● Jamie Dimon’un “ofise dönüş” vizyonu somutlaştı: 60 katlı 270 Park Avenue binası, pandemi sonrası uzaktan çalışmaya direnen Dimon’un kurumsal kültür ve şehir bağlılığı manifestosu olarak tanımlanıyor.
● 10.000 çalışan, sıfır emisyon, 3 milyar dolar maliyet: Yeni merkez tamamen elektrikle çalışıyor, hidroelektrik santrallerinden besleniyor ve inşaatıyla New York ekonomisine 2,6 milyar dolar katkı sağladı.
● Biyometrik erişim tartışması başladı: Girişlerde parmak izi ve göz taraması zorunluluğu getirilirken, banka bunu güvenlik ve verimlilik gerekçesiyle savunuyor; çalışan gizliliği konusunda ise eleştiriler yükseliyor.
Wall Street’in devi JPMorgan Chase, Manhattan silüetini yeniden şekillendiren yeni genel merkezini resmen hizmete açtı. 60 katlı, 270 Park Avenue adresindeki bu dev bina, CEO Jamie Dimon’un hem New York’a hem de geleneksel ofis kültürüne olan inancının sembolü haline geldi.
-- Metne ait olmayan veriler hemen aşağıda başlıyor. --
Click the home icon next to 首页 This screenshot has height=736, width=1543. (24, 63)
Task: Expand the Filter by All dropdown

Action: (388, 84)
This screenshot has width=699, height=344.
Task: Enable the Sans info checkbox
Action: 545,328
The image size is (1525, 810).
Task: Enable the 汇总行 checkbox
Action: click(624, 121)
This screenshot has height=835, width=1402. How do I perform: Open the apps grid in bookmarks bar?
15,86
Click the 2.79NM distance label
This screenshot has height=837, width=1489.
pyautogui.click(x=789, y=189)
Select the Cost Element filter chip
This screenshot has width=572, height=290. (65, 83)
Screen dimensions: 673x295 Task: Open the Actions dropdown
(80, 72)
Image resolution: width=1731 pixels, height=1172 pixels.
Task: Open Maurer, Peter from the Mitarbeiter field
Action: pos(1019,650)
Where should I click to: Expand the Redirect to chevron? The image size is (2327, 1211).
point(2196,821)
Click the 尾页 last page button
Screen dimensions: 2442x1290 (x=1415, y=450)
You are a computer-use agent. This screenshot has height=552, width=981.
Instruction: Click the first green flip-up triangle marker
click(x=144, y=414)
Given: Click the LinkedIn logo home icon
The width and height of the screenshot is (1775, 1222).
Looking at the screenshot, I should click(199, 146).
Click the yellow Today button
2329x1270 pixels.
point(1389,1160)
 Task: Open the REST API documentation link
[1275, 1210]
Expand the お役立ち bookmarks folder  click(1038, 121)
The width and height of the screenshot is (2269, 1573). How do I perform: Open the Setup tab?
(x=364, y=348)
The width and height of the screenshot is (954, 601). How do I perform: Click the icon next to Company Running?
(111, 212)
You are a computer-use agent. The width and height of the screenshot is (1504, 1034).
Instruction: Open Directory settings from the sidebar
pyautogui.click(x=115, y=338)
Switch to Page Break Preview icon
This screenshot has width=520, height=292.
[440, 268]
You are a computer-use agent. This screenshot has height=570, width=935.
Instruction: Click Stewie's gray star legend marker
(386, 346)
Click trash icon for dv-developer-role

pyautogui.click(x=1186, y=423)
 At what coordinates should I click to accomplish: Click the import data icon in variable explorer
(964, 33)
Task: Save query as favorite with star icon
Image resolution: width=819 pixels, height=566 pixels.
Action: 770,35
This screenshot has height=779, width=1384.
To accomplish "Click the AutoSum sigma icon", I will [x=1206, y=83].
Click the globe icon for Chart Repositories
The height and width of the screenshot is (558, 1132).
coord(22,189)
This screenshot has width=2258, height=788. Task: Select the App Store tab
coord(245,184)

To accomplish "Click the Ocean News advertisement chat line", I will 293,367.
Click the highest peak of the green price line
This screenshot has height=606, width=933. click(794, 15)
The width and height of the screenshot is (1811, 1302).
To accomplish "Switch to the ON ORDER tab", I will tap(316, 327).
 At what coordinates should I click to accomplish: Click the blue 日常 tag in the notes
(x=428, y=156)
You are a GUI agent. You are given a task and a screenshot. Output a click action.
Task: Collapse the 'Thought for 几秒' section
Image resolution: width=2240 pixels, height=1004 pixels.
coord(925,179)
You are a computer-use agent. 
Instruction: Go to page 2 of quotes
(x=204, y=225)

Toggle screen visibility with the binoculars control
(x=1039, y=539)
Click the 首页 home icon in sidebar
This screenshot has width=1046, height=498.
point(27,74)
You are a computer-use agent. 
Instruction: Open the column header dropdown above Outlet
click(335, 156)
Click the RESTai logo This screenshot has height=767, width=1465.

Banka, 24 000 kişilik New York kadrosunun 10 000’ini tek çatı altında toplayacak.
Dimon açılışta yaptığı konuşmada, “225 yıldır New York’un bir parçasıyız; bu bina sadece bir yapı değil, şehirle ve çalışanlarımızla süren bağımızın kanıtı” ifadelerini kullandı. Yaklaşık 3 milyar dolarlık yatırım, yapım aşamasında 8 000 kişiye istihdam sağladı ve şehrin ekonomisine doğrudan 2,6 milyar dolar katkıda bulundu. JPMorgan’ın şehir ekonomisine yıllık katkısının 42 milyar dolara ulaştığı belirtiliyor.
Yeni genel merkez, sürdürülebilirlik alanında da dikkat çekiyor. Tamamen elektrikle çalışan bina, New York Eyaleti’ndeki hidroelektrik santralinden sağlanan enerjiyle “operasyonel sıfır emisyon” statüsüne sahip. Çalışma alanları, esneklik ve teknoloji odağıyla tasarlandı; akıllı sistemler çalışan davranışlarına göre ışık, sıcaklık ve havalandırmayı otomatik ayarlıyor.
Bina aynı zamanda modern kurumsal yaşamın sınırlarını genişleten bir deneyim sunuyor. Geniş sosyal alanlar, spor salonları, sanat koleksiyonları ve panoramik manzaralı teraslar, JPMorgan’ın ofis ortamını bir “yaşam alanı”na dönüştürme hedefinin yansıması.
Ancak bu dönüşümün bir diğer yüzü de biyometrik erişim sistemi. Çalışanlar binaya yalnızca parmak izi veya göz taramasıyla girebilecek. Banka, bu uygulamayı “verimlilik ve güvenlik standardı” olarak savunuyor; fakat sendikalar ve gizlilik savunucuları, bunun mahremiyet ve veri güvenliği açısından risk oluşturduğunu vurguluyor.
Sonuç olarak, 270 Park Avenue sadece bir bina değil; Jamie Dimon’un ofis kültürünü, şehir ekonomisini ve kurumsal kimliği yeniden tanımladığı 3 milyar dolarlık bir manifesto.